● **Task prompt**:
Duplicate the rows starting at the line that contains "The height and width of the screenshot is (600, 800)." and ending at the line that contains "bullet-list: • Light oil (36° API) Viking resource pla… is", both included, and leave the pictures out of your copy.
★ ★ ★ ★ ★ ★ ★
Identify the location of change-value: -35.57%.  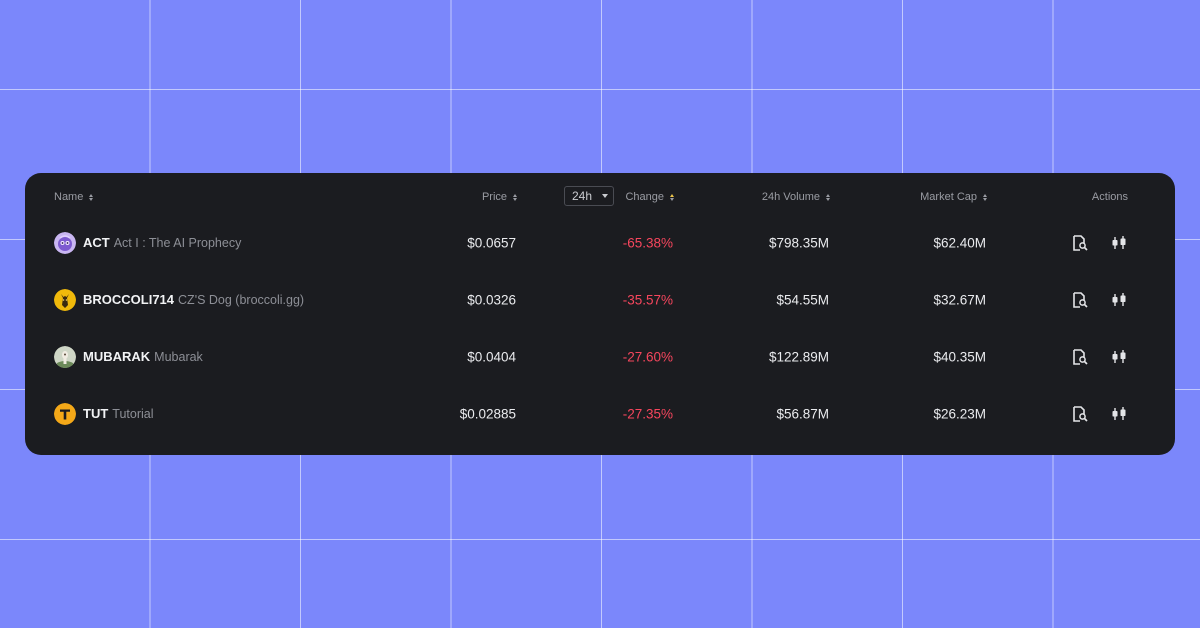
(648, 300).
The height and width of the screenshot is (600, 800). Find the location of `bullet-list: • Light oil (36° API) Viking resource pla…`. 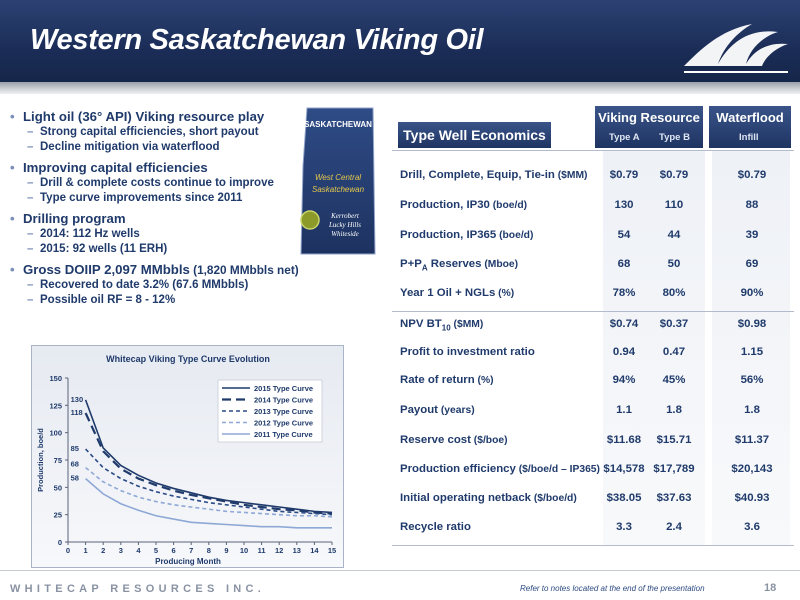

bullet-list: • Light oil (36° API) Viking resource pla… is located at coordinates (160, 206).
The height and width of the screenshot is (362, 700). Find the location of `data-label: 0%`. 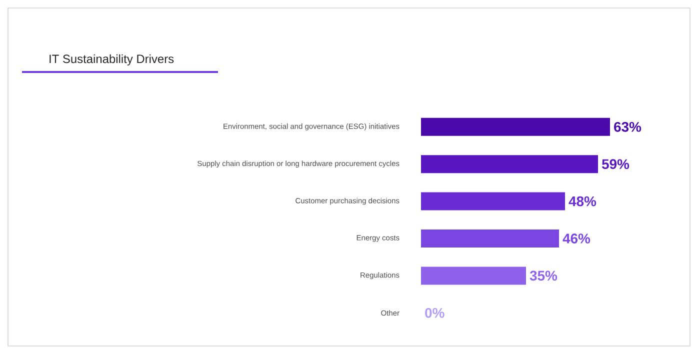

data-label: 0% is located at coordinates (434, 313).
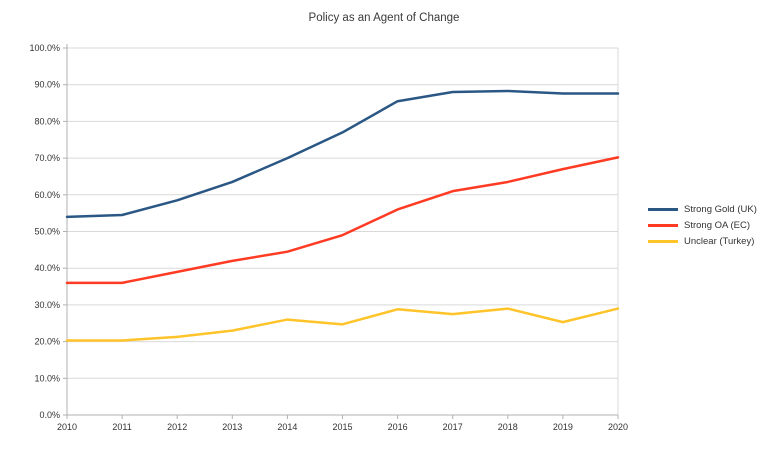 This screenshot has height=450, width=768. What do you see at coordinates (44, 48) in the screenshot?
I see `y-axis-tick-label: 100.0%` at bounding box center [44, 48].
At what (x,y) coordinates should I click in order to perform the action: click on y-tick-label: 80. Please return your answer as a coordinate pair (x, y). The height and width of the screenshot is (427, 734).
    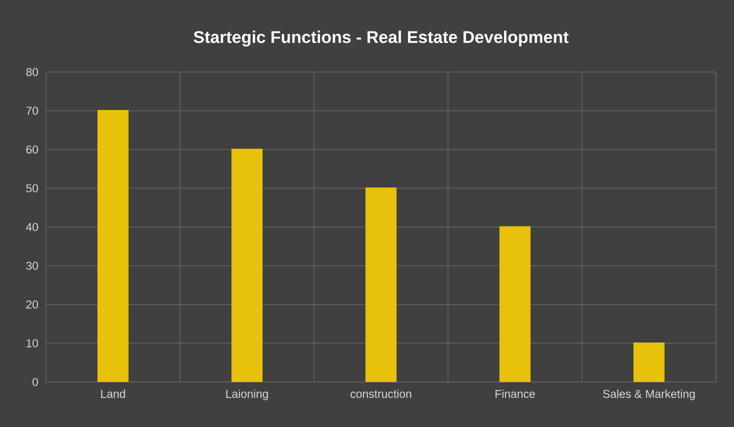
    Looking at the image, I should click on (32, 72).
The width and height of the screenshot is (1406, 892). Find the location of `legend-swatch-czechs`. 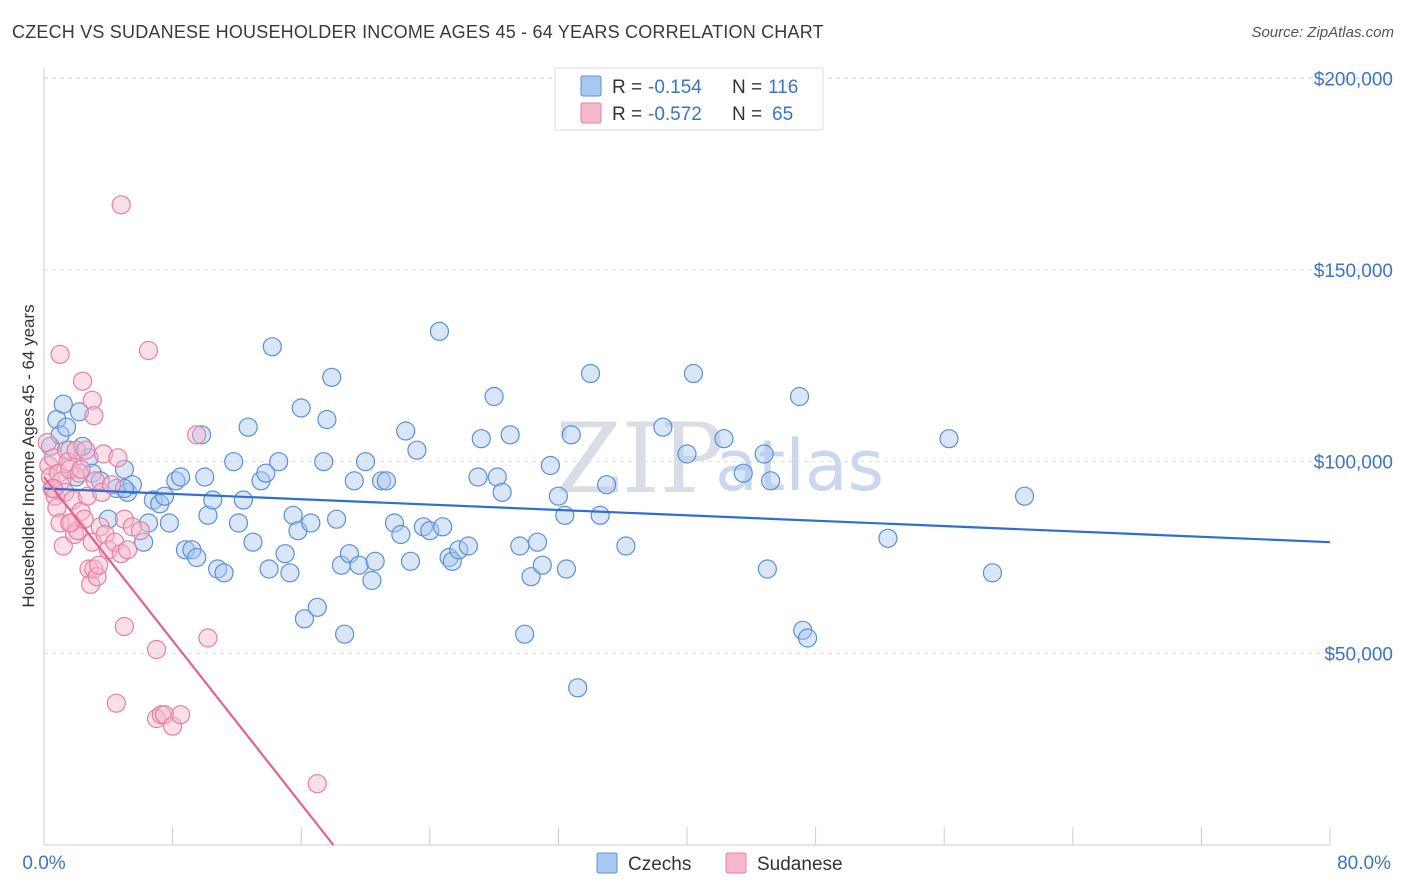

legend-swatch-czechs is located at coordinates (591, 86).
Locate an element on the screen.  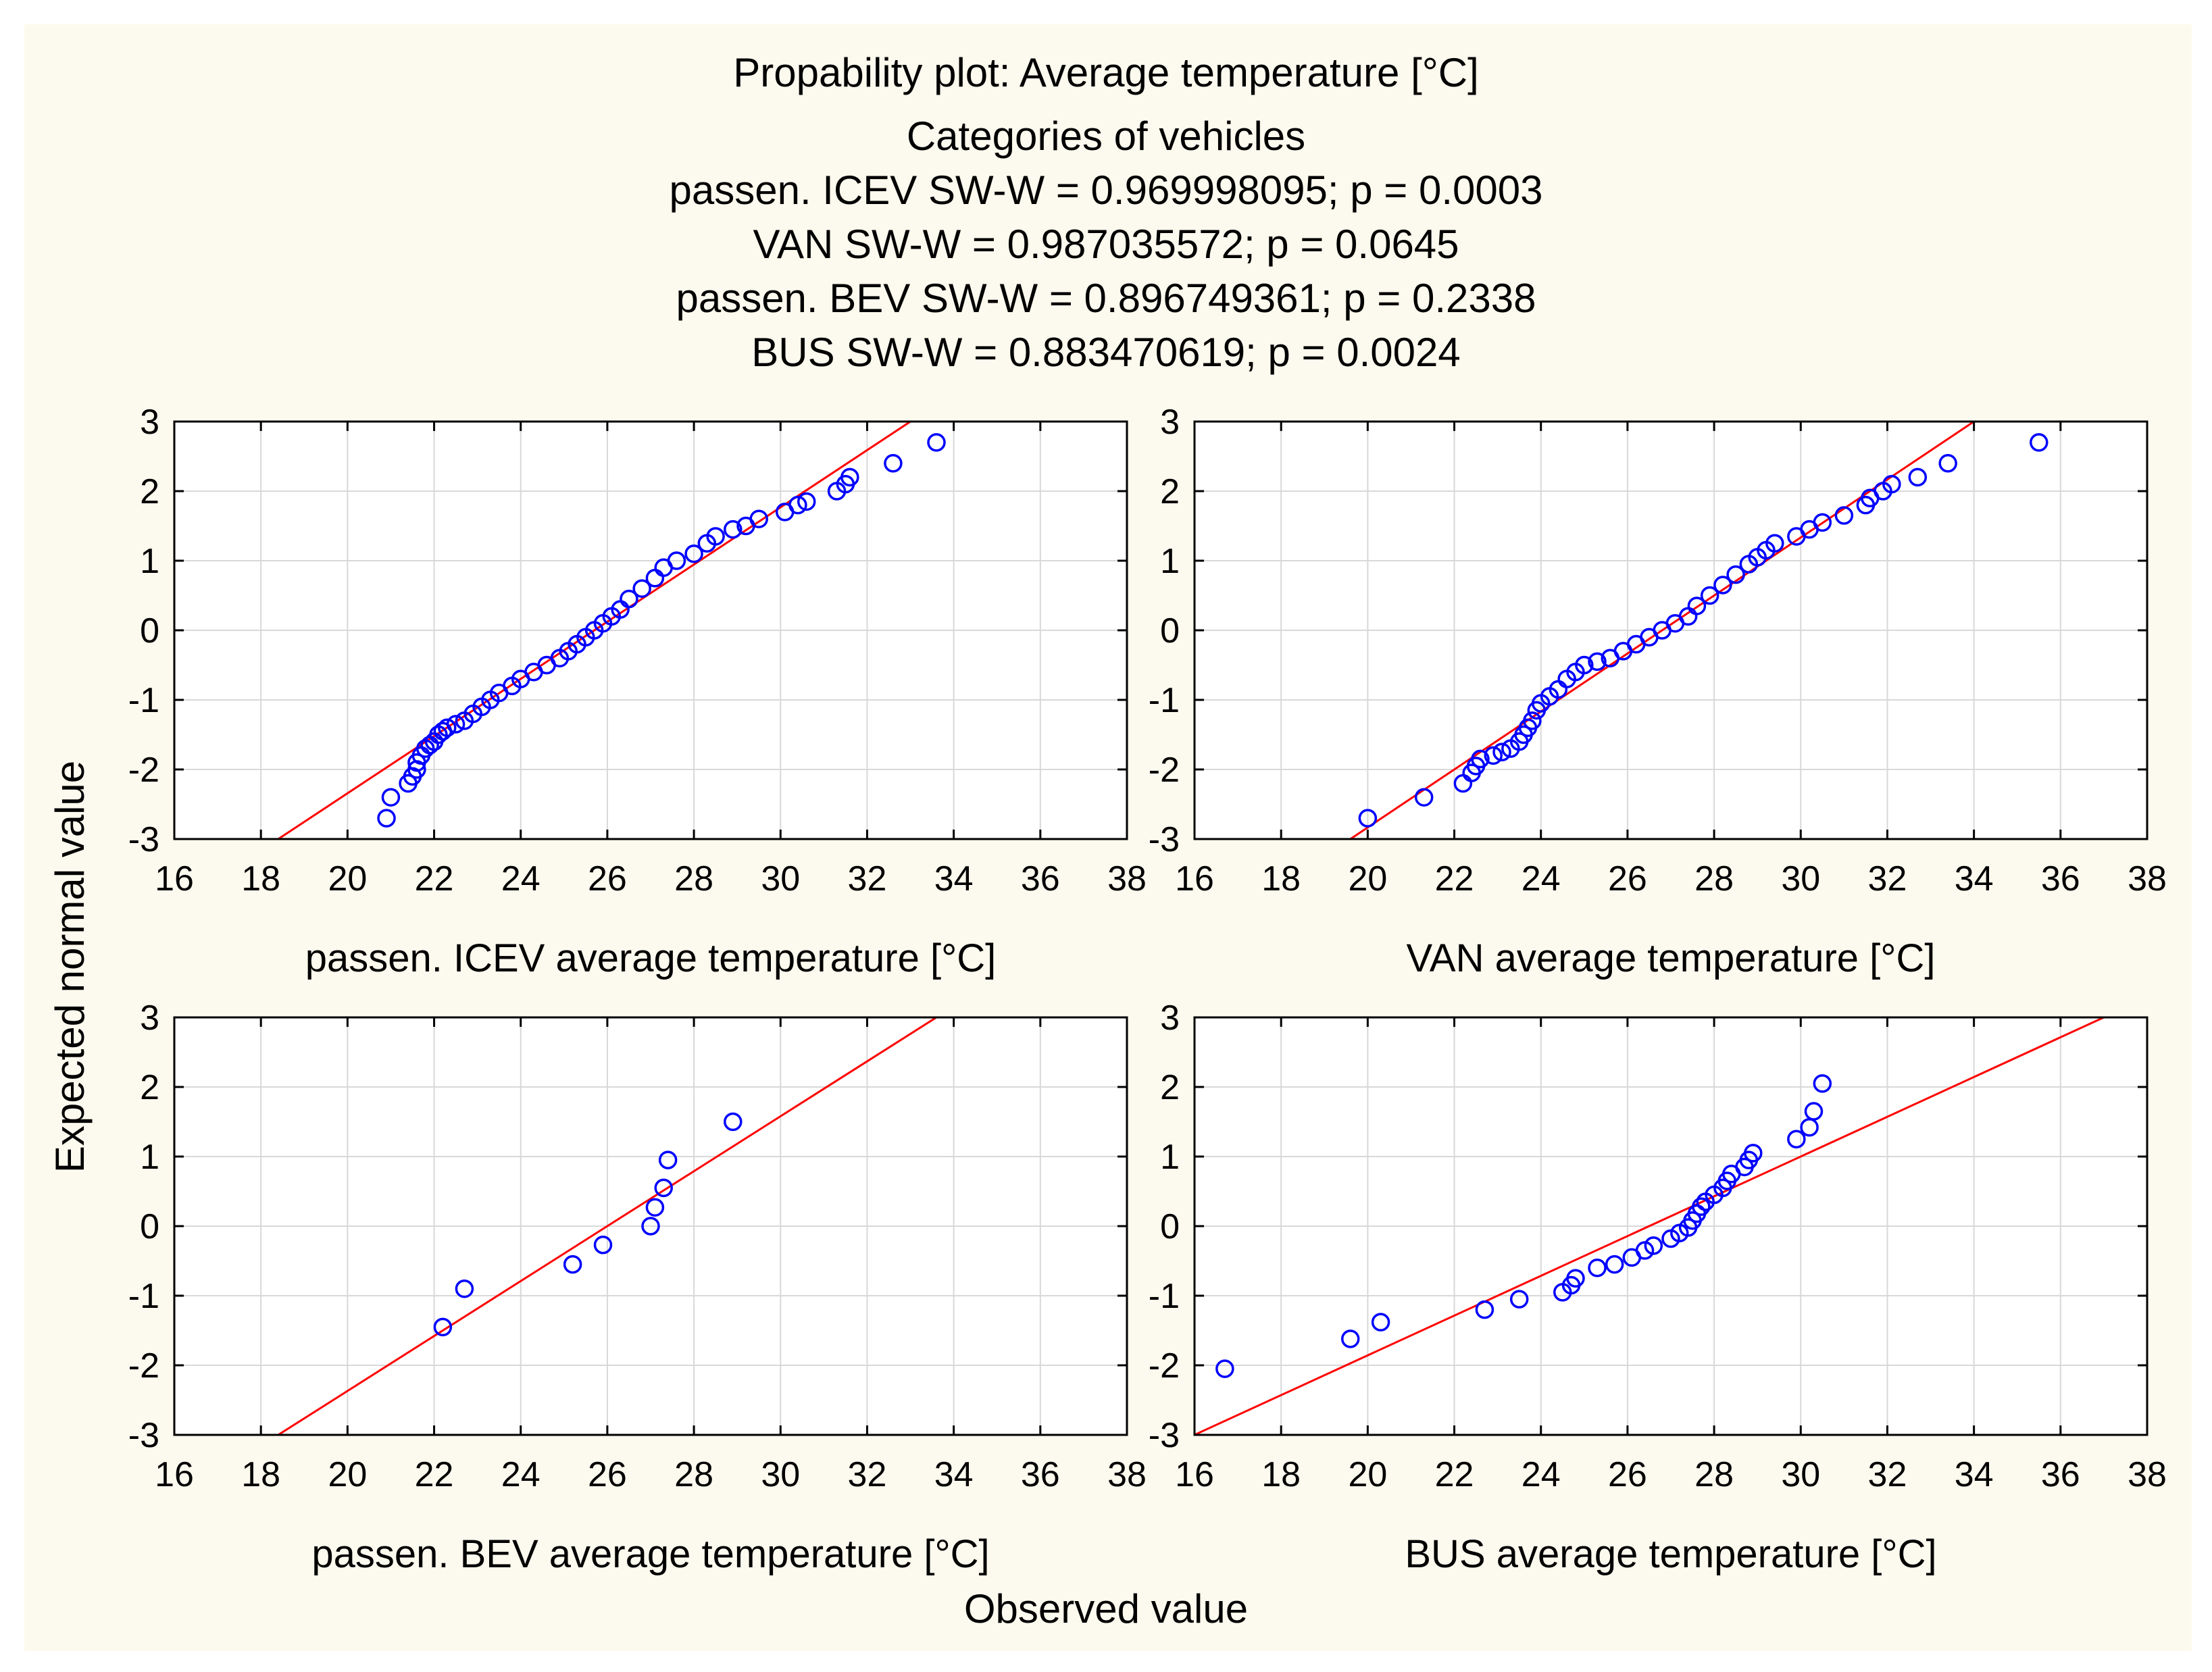
plot-bus: 16 18 20 22 24 26 28 30 32 34 36 38 -3 -2 -1 0 1 2 3 is located at coordinates (1658, 1246).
★ ★ ★ ★ ★ ★ ★
● **Your solution**:
The height and width of the screenshot is (600, 800). Find the location of `bullet-list: • Light oil (36° API) Viking resource pla…`. 

bullet-list: • Light oil (36° API) Viking resource pla… is located at coordinates (160, 206).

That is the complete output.